HESI RN
HESI RN Exit Exam 2023 Capstone
1. An older adult client with chronic emphysema is admitted with acute onset of weakness, palpitation, and vomiting. Which information is most important for the nurse to obtain during the initial interview?
- A. Medication compliance over the past few weeks.
- B. Recent sleep patterns and rest.
- C. Recent history of smoking.
- D. Activity level prior to symptom onset.
Correct answer: A
Rationale: The correct answer is A: Medication compliance over the past few weeks. In a client with chronic emphysema experiencing acute symptoms, it is crucial to assess medication compliance as it directly impacts symptom control and disease management. Ensuring the client has been adherent to their prescribed medications can provide insights into potential exacerbating factors or the need for adjustments in the treatment plan. Choices B, C, and D are less critical during the initial assessment compared to medication compliance. Recent sleep patterns and rest (choice B) may be relevant but are secondary to ensuring proper medication management. While smoking history (choice C) is important in chronic lung conditions, the immediate focus should be on the current status of medication use. Activity level prior to symptom onset (choice D) is also pertinent but not as crucial as confirming medication compliance to address the acute symptoms.
2. A client with pneumonia is receiving oxygen via nasal cannula at 2 L/min. What assessment finding indicates the need for further intervention?
- A. The client reports feeling short of breath.
- B. The client's oxygen saturation is 92%.
- C. The client's respiratory rate is 20 breaths per minute.
- D. The client is unable to complete sentences without pausing.
Correct answer: D
Rationale: The correct answer is D because the inability to complete sentences without pausing indicates respiratory distress and the need for immediate intervention. This finding suggests an increased work of breathing and inadequate oxygenation. Choices A, B, and C are not as urgent as choice D. Feeling short of breath (choice A) is expected in pneumonia but does not necessarily indicate the need for immediate intervention. An oxygen saturation of 92% (choice B) is slightly below the normal range but may not require immediate intervention. A respiratory rate of 20 breaths per minute (choice C) is within the normal range and does not signify an urgent need for intervention.
3. A client in the third trimester of pregnancy reports that she feels some 'lumpy places' in her breasts and that her nipples sometimes leak a yellowish fluid. She has an appointment with her healthcare provider in two weeks. What action should the nurse take?

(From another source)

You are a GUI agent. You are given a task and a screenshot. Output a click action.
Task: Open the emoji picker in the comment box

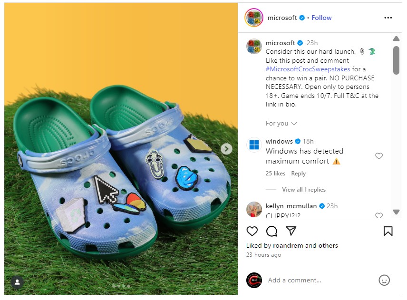tap(384, 280)
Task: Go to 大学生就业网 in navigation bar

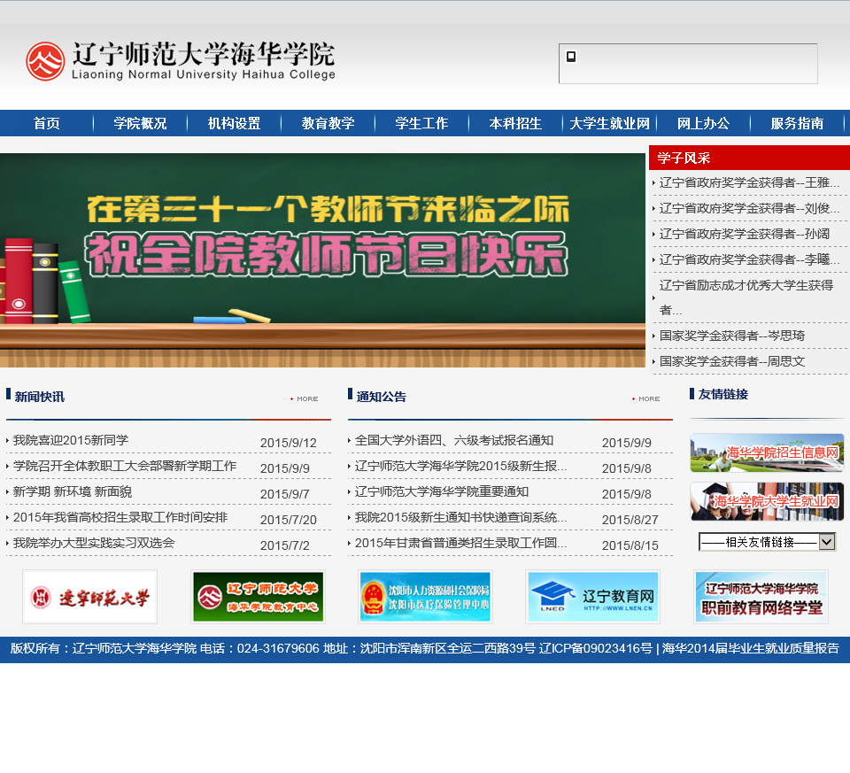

- A. Instruct the client to immediately see her provider for an evaluation
- B. Assess the fluid for signs of infection
- C. Explain that this normal secretion can be assessed at the next visit
- D. Recommend breast ultrasound to rule out abnormalities
Correct answer: C
Rationale: The yellowish fluid is likely colostrum, a normal finding in late pregnancy as the breasts prepare for lactation. It is common for women in the third trimester to experience 'lumpy places' in the breasts due to increased milk duct development. In this situation, the nurse should educate the client that these findings are normal physiological changes associated with pregnancy. Since the client has an upcoming appointment with her healthcare provider in two weeks, it is appropriate to reassure her that this can be further assessed during that visit. Instructing the client to immediately see her provider (Choice A) is unnecessary as this is a common finding in late pregnancy. Assessing the fluid for signs of infection (Choice B) is not warranted as colostrum leakage is a normal occurrence. Recommending a breast ultrasound (Choice D) is premature without further assessment by the healthcare provider.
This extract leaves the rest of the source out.